Animal science major prepares for 100th Little International

Kasie Kerr

Kasie Kerr is the show manager for the Little International Livestock Exposition held at the Snider Ag Arena. 

Credit: Kasie Kerr

UNIVERSITY PARK, Pa. — The Little International Livestock Exposition, commonly dubbed “Little I,” has been a staple of the Penn State agricultural community for many decades. And this year, senior animal science major Kasie Kerr is running the show.

As the Little I show manager, Kerr, along with assistant managers Chandlar Kern and Sharon Snyder, is organizing this year’s event — the 100th Little I — which will be hosted in the Snider Ag Arena from 8 a.m. to 3 p.m. on Saturday, April 8.

Little I is a livestock show that allows students to gain experience and knowledge in handling different types of livestock. Under the guidance of their peers, students learn how to work with a variety of species, including hogs, heifers, horses and ewes.

Kerr first became involved with Little I as a sophomore, when she showed a heifer at the event. She was later inspired to follow in the footsteps of her brother, who served as show manager three years ago.

“Little I was great in helping ease my transition to University Park from Lehigh Valley,” explained the Bangor, Pennsylvania, native. “I was surrounded by people with similar interests to me, and it made me feel welcome.”

In honor of its 100th anniversary, Little I will be making special acknowledgements of important figures in the program’s history, including distinguished animal sciences alumni and the 2016 judging team.

“This is a very special year for us,” said Kerr. “We have many alumni who plan to come back and enjoy the show, and throughout the day, we will be recognizing various groups of individuals who are part of Little I’s history.”

Kerr has valued her time with Little I over the past three years. She believes it is a special event that brings the agricultural sciences community at Penn State together.

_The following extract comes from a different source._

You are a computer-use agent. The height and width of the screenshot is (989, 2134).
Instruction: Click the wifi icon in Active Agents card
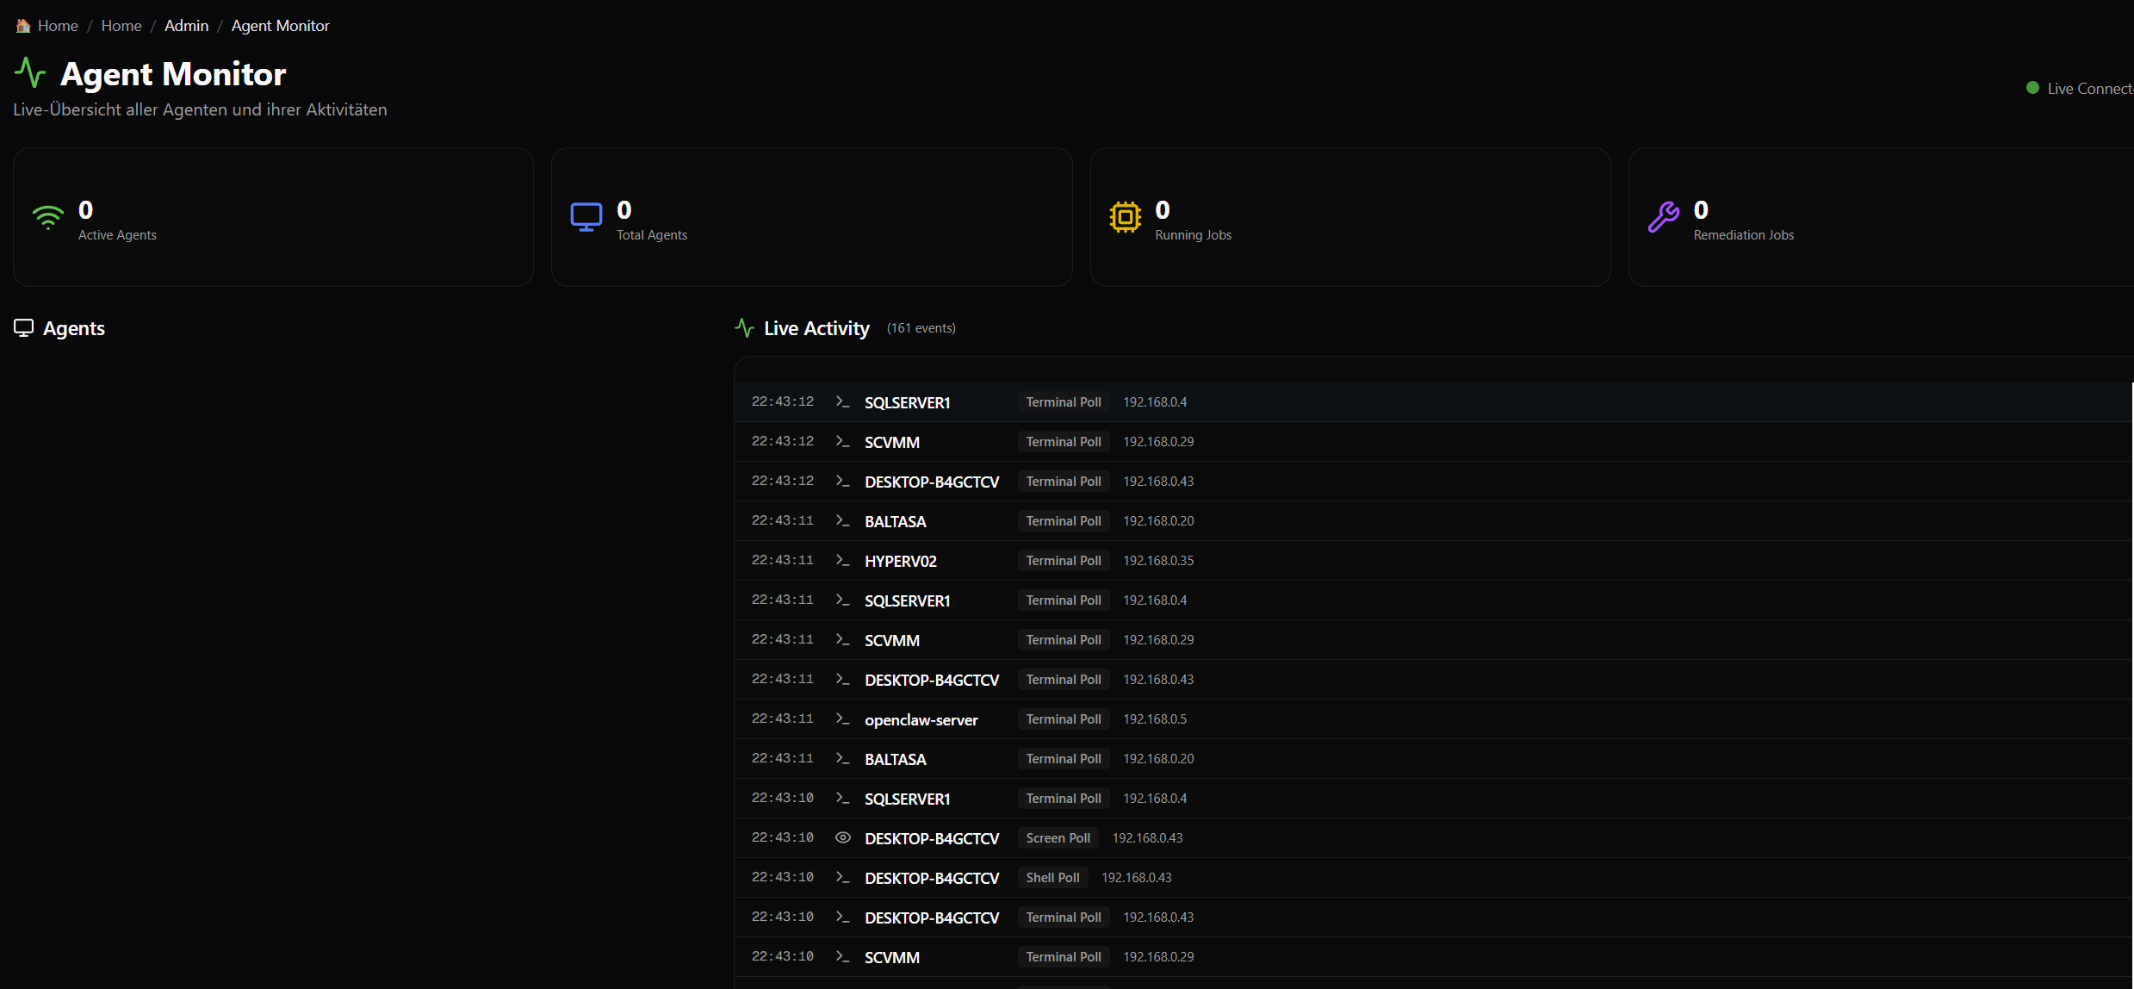pos(48,217)
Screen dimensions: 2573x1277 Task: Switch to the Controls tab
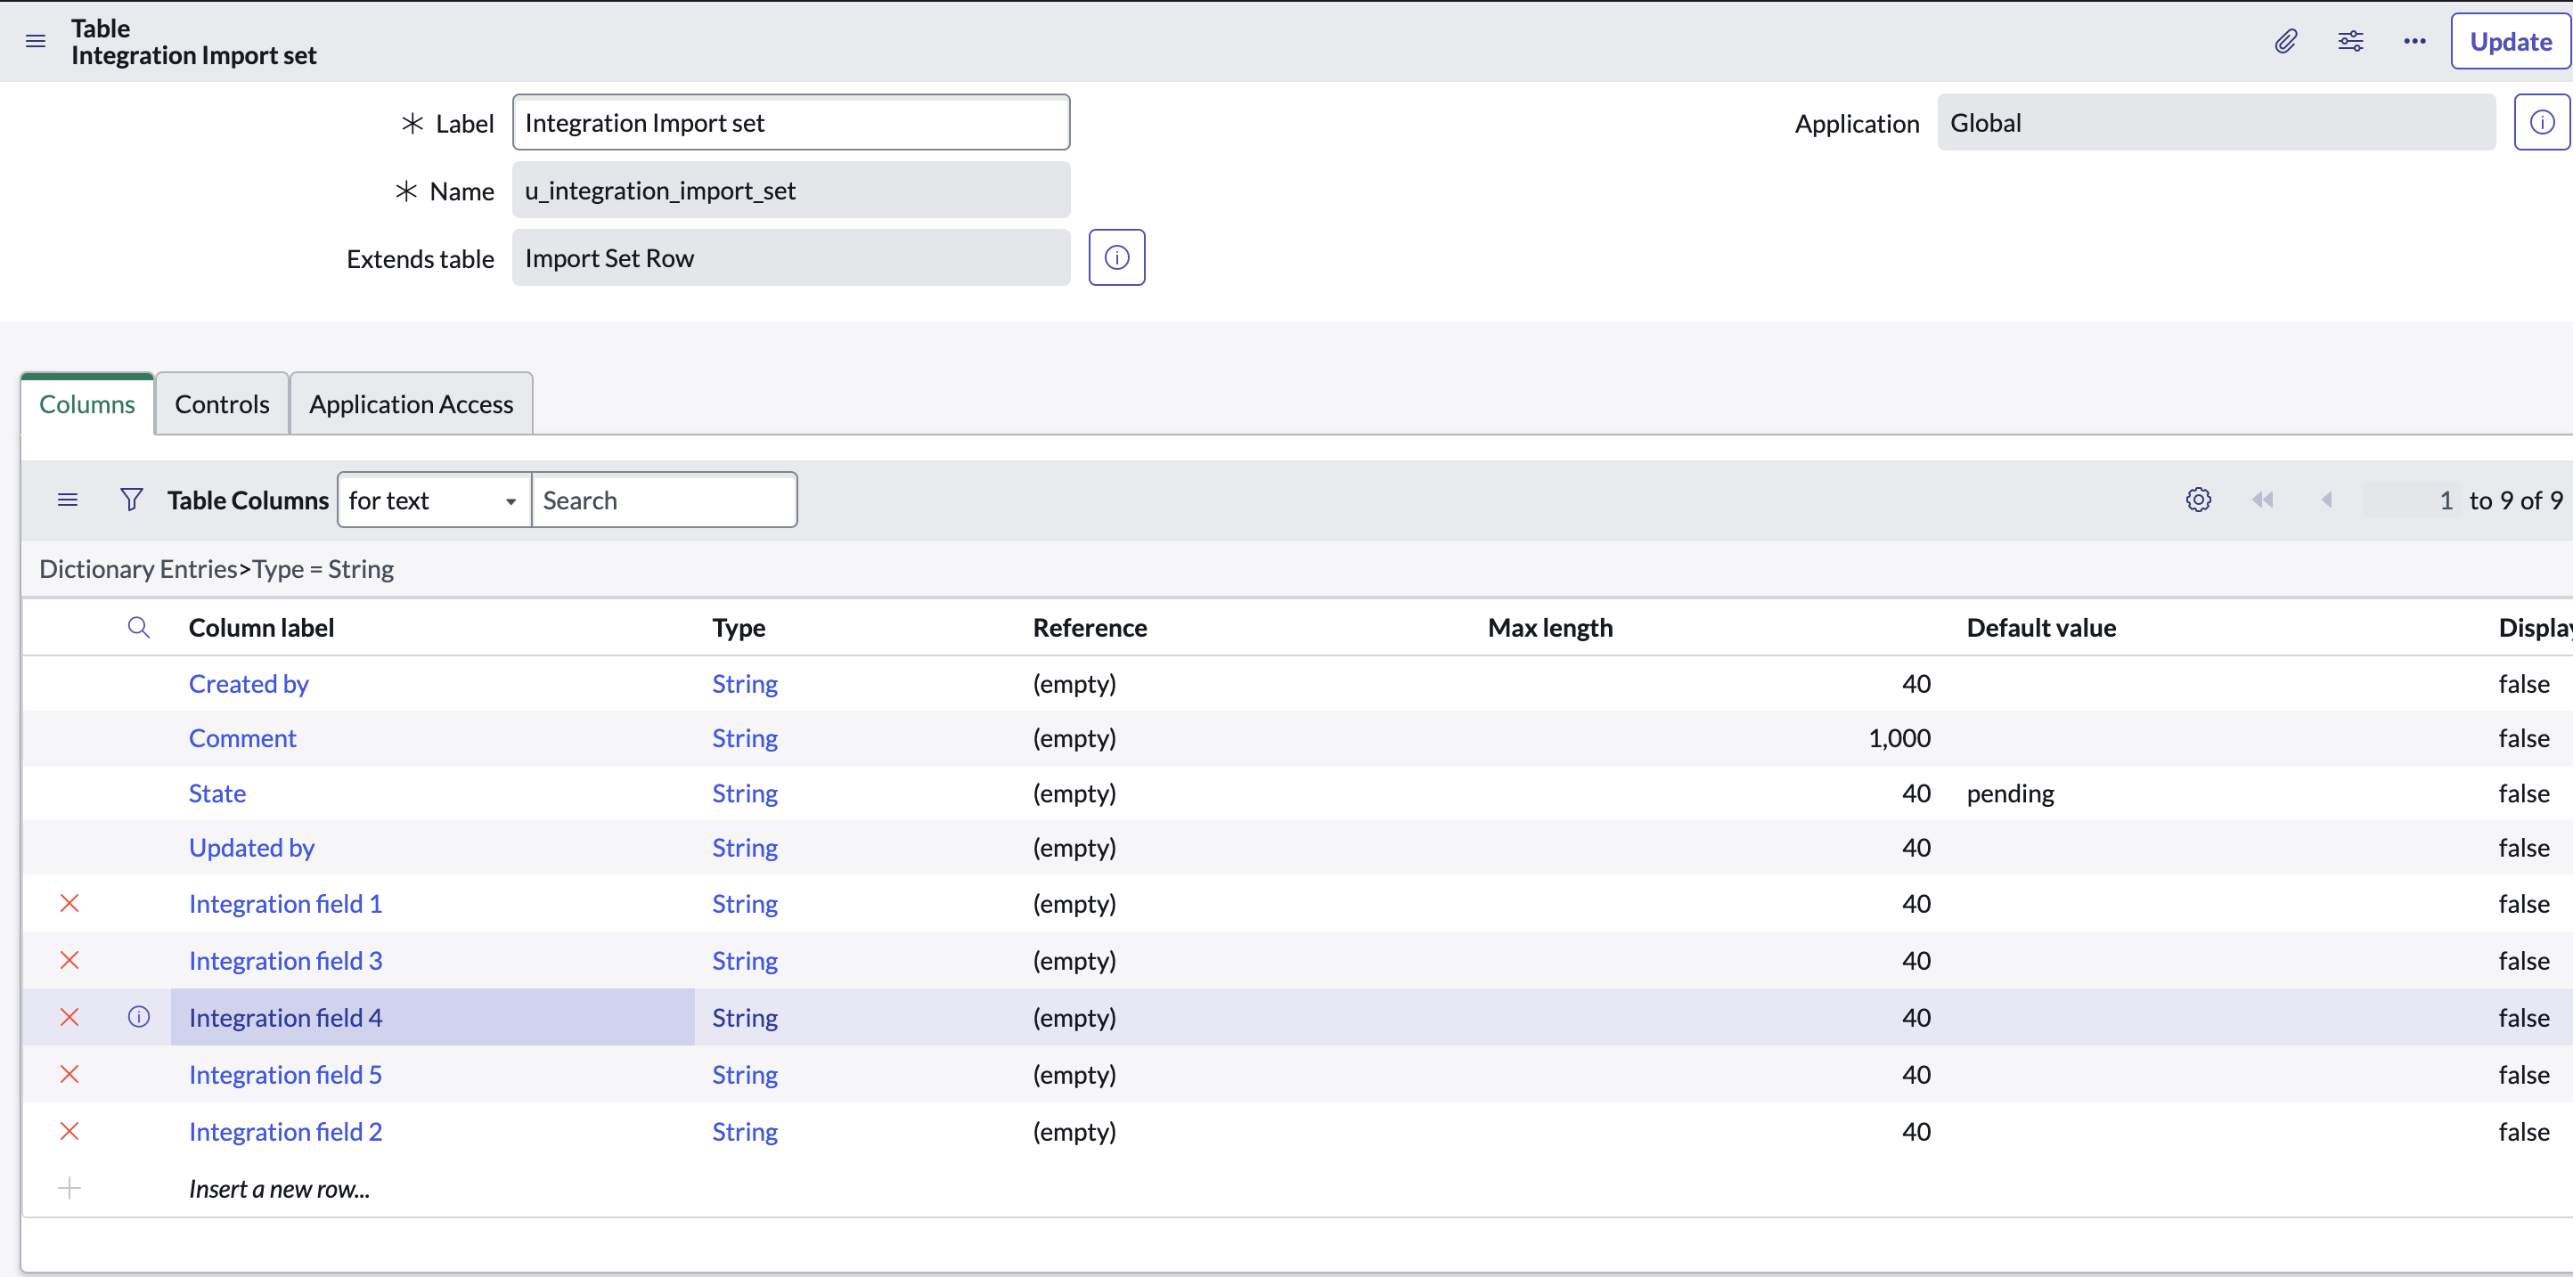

Not all students involved in animal science have animal experience, said Kerr, who plans to return to her family’s small beef operation after graduating. “Little I is a fun and rewarding way for students to gain experience with livestock, which could potentially help them find success in the agriculture industry. It’s a great community event.”

Kerr admits that planning the event has been stressful at times, but still feels that, ultimately, the hard work has been worth the reward.

“I have the opportunity to work alongside many of my peers to orchestrate this monumental event," she said. "I can’t wait to see how everything comes together on Saturday.”